The first tempter offers the prospect of physical safety.
Take a friend’s advice. Leave well alone,
Or your goose may be cooked and eaten to the bone.
The second offers power, riches and fame in serving the King.
To set down the great, protect the poor,
Beneath the throne of God can man do more?
The third tempter suggests a coalition with the barons and a chance to resist the King.
For us, Church favour would be an advantage,
Blessing of Pope powerful protection
In the fight for liberty. You, my Lord,
In being with us, would fight a good stroke
Finally, a fourth tempter urges him to seek the glory of martyrdom.
You hold the keys of heaven and hell.
Power to bind and loose : bind, Thomas, bind,
King and bishop under your heel.
King, emperor, bishop, baron, king:
Becket responds to all of the tempters and specifically addresses the immoral suggestions of the fourth tempter at the end of the first act:
Now is my way clear, now is the meaning plain:
Temptation shall not come in this kind again.
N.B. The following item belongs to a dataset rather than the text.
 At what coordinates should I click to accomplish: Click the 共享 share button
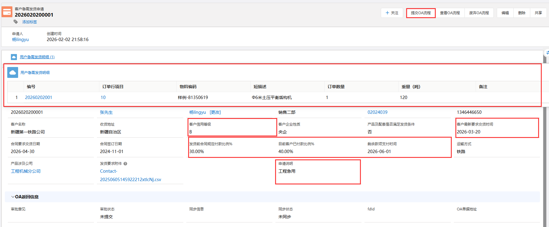(x=538, y=13)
The last temptation is the greatest treason:
To do the right deed for the wrong reason.
The Interlude of the play is a sermon given by Becket on Christmas morning 1170. It is about the strange contradiction that Christmas is a day both of mourning and rejoicing, which Christians also do for martyrs. He announces at the end of his sermon, “it is possible that in a short time you may have yet another martyr”. We see in the sermon something of Becket’s ultimate peace of mind, as he elects not to seek sainthood, but to accept his death as inevitable and part of a better whole.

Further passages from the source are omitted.